Hundreds of university presidents have signed the American College and University Presidents Climate Commitment, pledging to take leadership on eliminating greenhouse gases. In 2006, the group now called the Association for the Advancement of Sustainability in Higher Education had about 35 members. Now it has more than 500.
"Colleges are realizing that achieving sustainability is one of the defining challenges of this century," said Julian Dautremont-Smith, a member of the association. "They want to be on the right side of it."
The biggest driver, he said, is student demand. The Princeton Review, which started rating colleges' sustainability this year, did a survey asking prospective students what they want from their school. Two-thirds said they would value a commitment to the environment, and nearly a quarter said it would strongly influence their choice.

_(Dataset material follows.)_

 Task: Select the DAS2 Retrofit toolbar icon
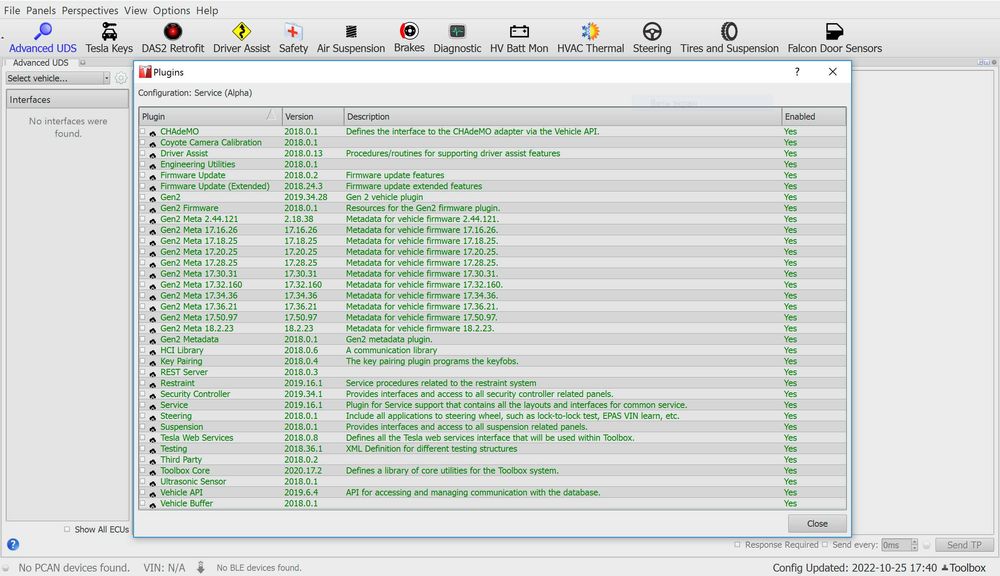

At U-Va., where students helped design a barge that will travel the Chesapeake Bay and that they hope will teach children about ecology, architecture dean Karen Van Lengen said environmentalism "is not a course at our school. It's a way of thinking. . . . It's a mind-set."
The topic can be found across the academic spectrum, often popping up in unexpected places, including fashion design, medicine and law. At Goucher College in Baltimore, all students are required to take an environmental sustainability course. GWU is launching an institute to study solar energy, and a panel has proposed making sustainability a core value for the university.
At the University of Oregon, students pushed the school to add a minor in environmental studies. "The University of Oregon is gah-gah over sustainability and environmental issues," a spokesman wrote in an e-mail, adding that over the past decade, the number of seats in classes that touch on such issues has more than doubled.
Schools have added graduate programs or adapted them and increased research. At Johns Hopkins University, students in a part-time master's degree program for working engineers kept asking for more courses on alternative energy, Prof. Allan Bjerkaas said.
The Harvard Environmental Economics Program is tapping students and professors from numerous subject areas for research issues such as climate change.
The University of Maryland at Baltimore's environmental nursing program has included a push to remove mercury thermometers from hospitals.
A scientist at the University of Maryland Baltimore County, which offers a doctorate in environmental studies, mapped out an analysis of human impact on the world's ecosystems.
At the College Park campus, students are taught to think about the long-term effects of growth. In development, it's typically "pinch your pennies and get out of there," said Robert Tjaden, who just graduated and plans to develop homes.
After seeing much of the farmland in his Delaware home town turn into cookie-cutter homes far from jobs, and studying wetlands, storm water management and the cleanup of sites, he wants to build neighborhoods with more trees and more shared open space, rather than big, private lawns full of grass. "There are many alternatives to just wiping the slate clean and plopping the houses down," he said.
Students asked for "greener" courses in architecture at Catholic, Ott said, with topics such as computer modeling programs that calculate how much energy buildings use under different climatic conditions. "The student interest then led to a faculty interest," he said. Among the resulting changes are a master's degree in sustainable design and a master's in city and regional planning that emphasizes avoiding sprawl, long commutes and so on.
He said he expects more in the future: "It's going to become critical, in my view, to the whole evolution of architecture."